Emily stood at Beverly’s door, eyes on Kirk
returning from the driveway end of the cottage. “Car gone?” she
asked him.

“It’s there,” he said, slipping the key into
the door. “Should’ve left for work by now.”

Emily grimaced. “I don’t think she’s going
to like me wearing her coat.”

“And I don’t think she’s going to like who’s
wearing it,” he said as he opened the door. “Lisa’s bark is worse
than her bite, so don’t pay any attention to what she says.”

They went inside and Emily said, “Where are
they?”

Kirk looked to the hallway and its closed
doors. “Probably napping,” he said on his way to the kitchen.
Thinking he had been right, his mother loaded on his father’s
birthday, passed-out in her bedroom. And Lisa, he guessed, could
have taken the night off from Korky’s. Maybe in his old room,
sleeping off the bottle she and Beverly had shared.

Emily took off Lisa’s cashmere coat and
dropped it on the recliner. “Nice and toasty in here,” she said,
unbuttoning the top buttons of her shop uniform.

Emily joined Kirk in the kitchen as he
closed the door to the empty oven. He went to the refrigerator,
opened it and saw the meatloaf, uncooked.

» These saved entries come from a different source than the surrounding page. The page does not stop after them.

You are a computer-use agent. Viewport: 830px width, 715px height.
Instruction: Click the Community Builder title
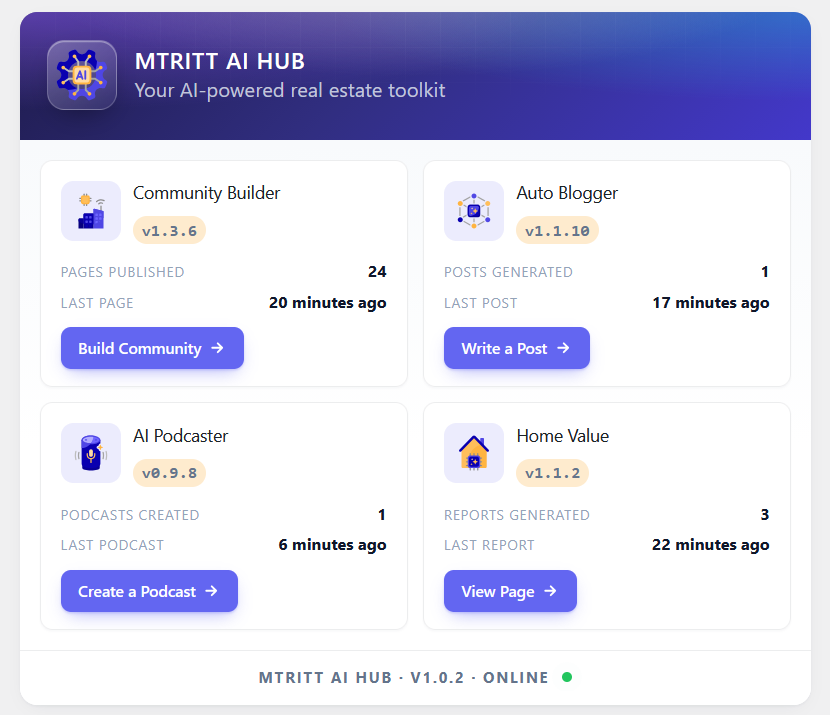click(x=206, y=193)
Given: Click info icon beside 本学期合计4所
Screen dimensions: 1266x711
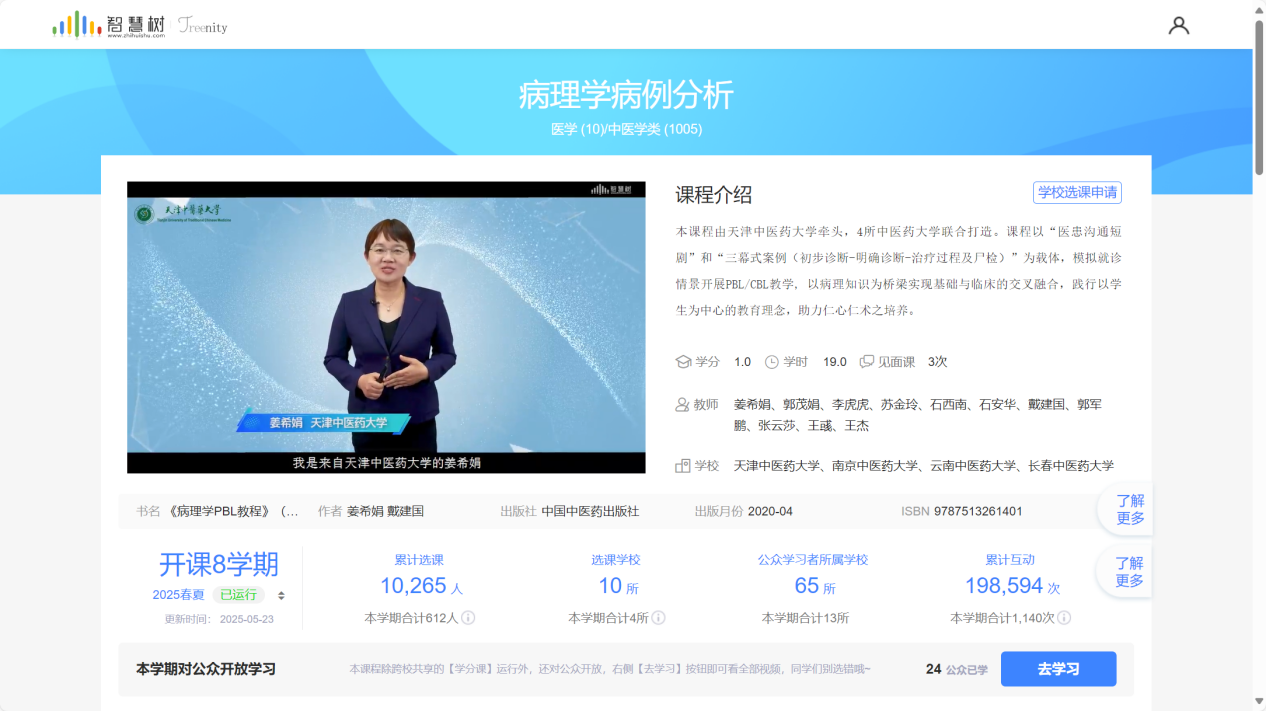Looking at the screenshot, I should [658, 618].
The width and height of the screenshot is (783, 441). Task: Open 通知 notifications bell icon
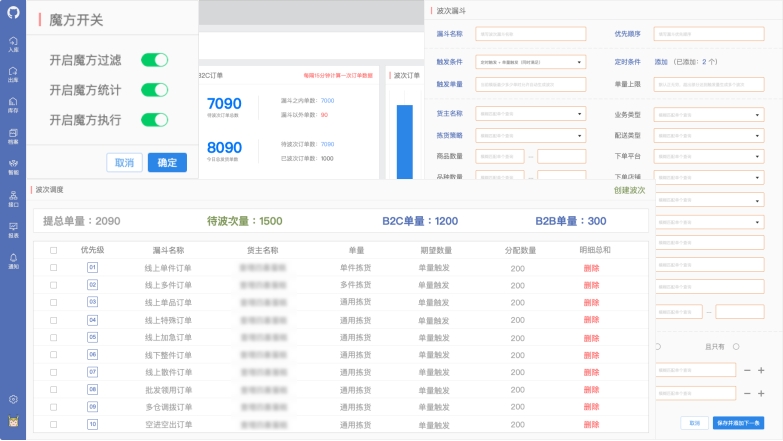pos(13,261)
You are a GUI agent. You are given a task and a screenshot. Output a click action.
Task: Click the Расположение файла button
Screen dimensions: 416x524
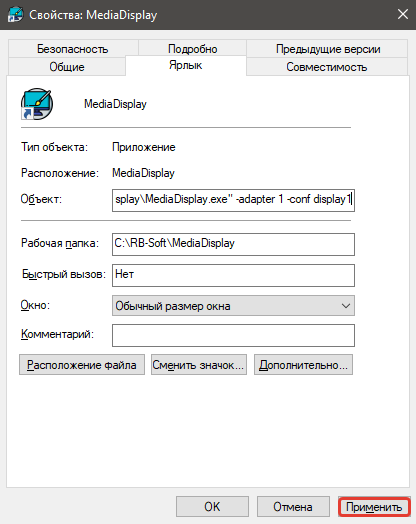click(x=82, y=365)
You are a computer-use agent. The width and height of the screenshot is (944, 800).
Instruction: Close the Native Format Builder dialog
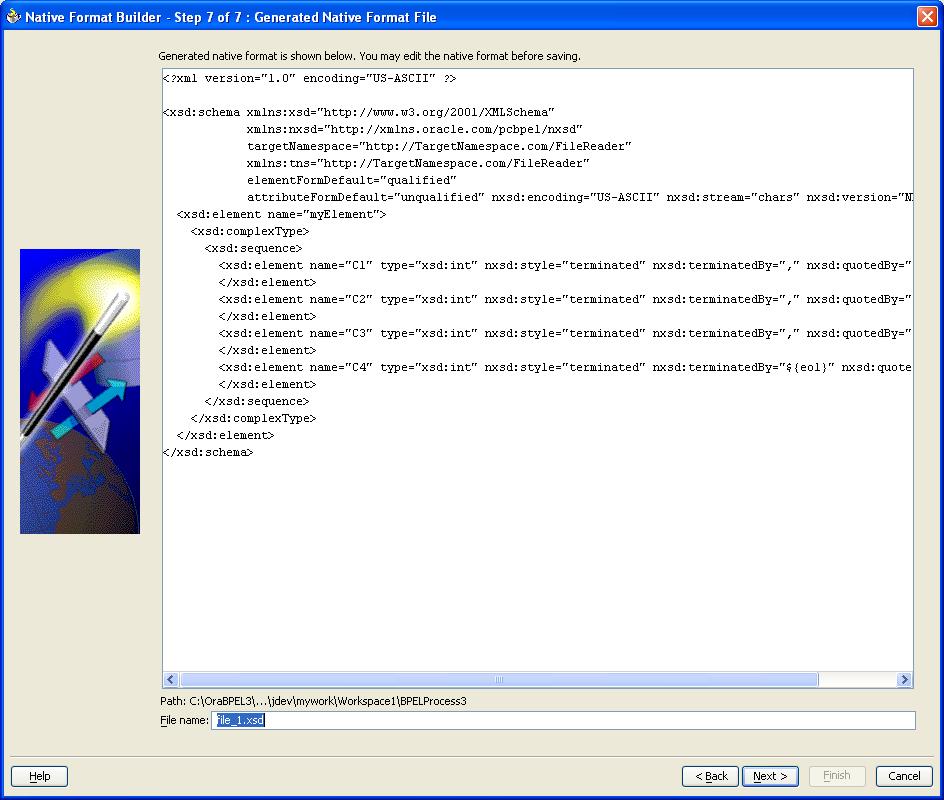[925, 17]
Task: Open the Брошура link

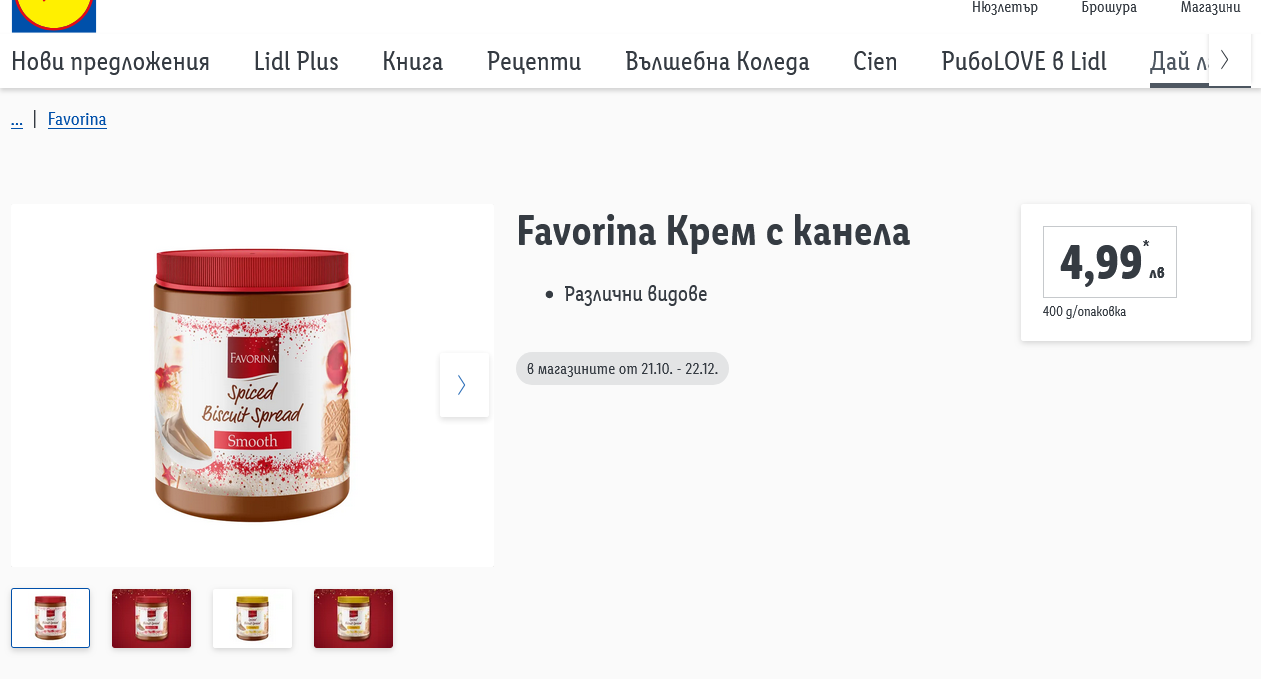Action: pos(1109,8)
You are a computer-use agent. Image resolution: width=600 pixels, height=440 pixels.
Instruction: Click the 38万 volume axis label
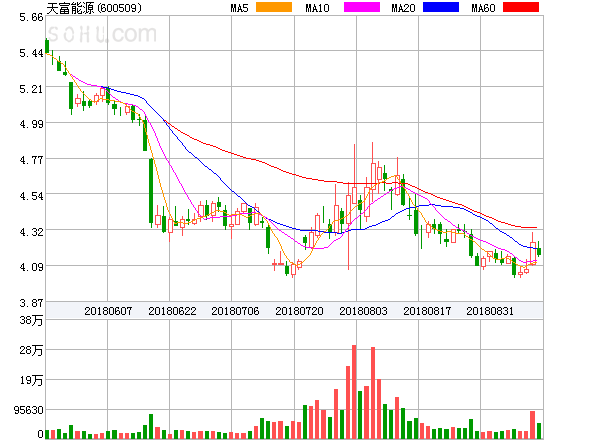[31, 320]
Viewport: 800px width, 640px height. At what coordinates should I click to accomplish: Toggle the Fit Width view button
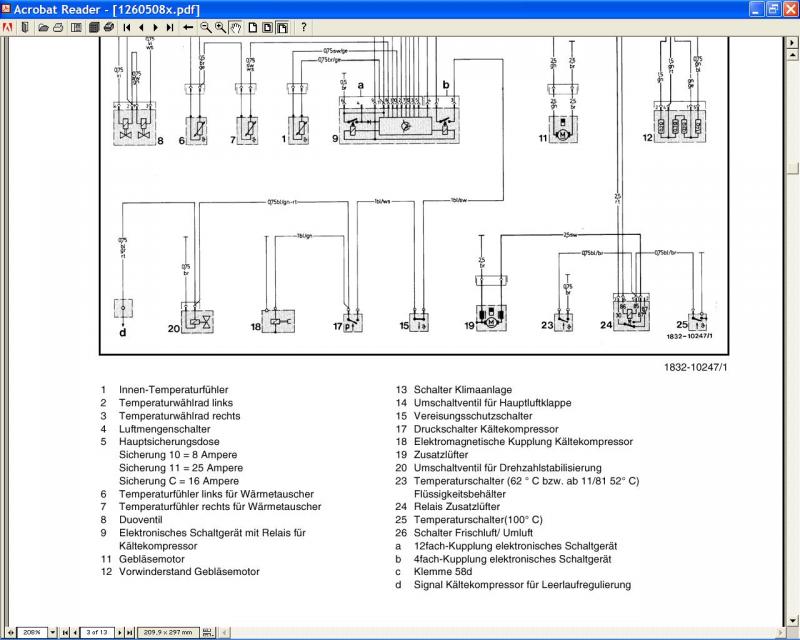pos(282,27)
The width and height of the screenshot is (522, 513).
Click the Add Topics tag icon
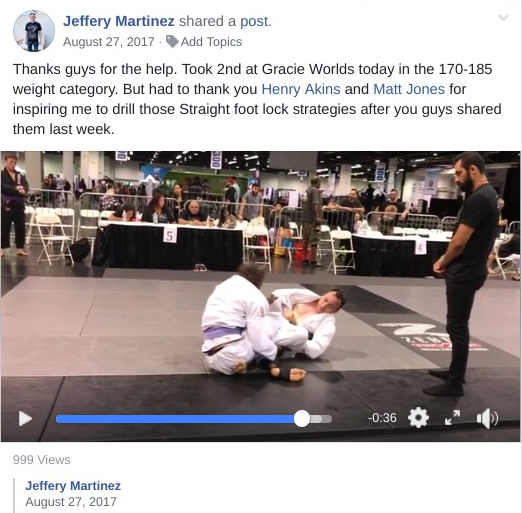pyautogui.click(x=172, y=42)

“Figures,” he said. “Looks like it’ll be ham
and cheese sandwiches.”

“Must be Judgment Day,” Frank said, “the
dead have risen.”

Kirk and Emily looked over at him: his hair
dark, dressed in Kirk’s clothes, two-day growth of beard, silenced
Russian pistol in hand. Frank saying, “Can’t wait to hear how
you’ve come back to life.”

Behind the refrigerator door Kirk’s hand lay
on its top, eyes on what he perceived to be his reflection. Kirk
lifted his hand off the door and it swung against him. He touched
his own two-day growth, half-expecting to feel the bandaged gauze
that covered Frank’s cheek.

Emily stood stunned by the resemblance.

Frank looked at her bruised face. “Two of
you been having a spat?” Then eyeing Emily’s outfit, “Smart move,”
he said, “dumping the acting career for the auto-repair
business.”

From behind the refrigerator door Kirk swung
a hand out and Staub’s Colt flashed fire.

• • •

Hicks heard the single shot and drew his
.38. He tried the locked door, then broke it open with one kick
beneath the knob. Pivoting away he backed against the wall.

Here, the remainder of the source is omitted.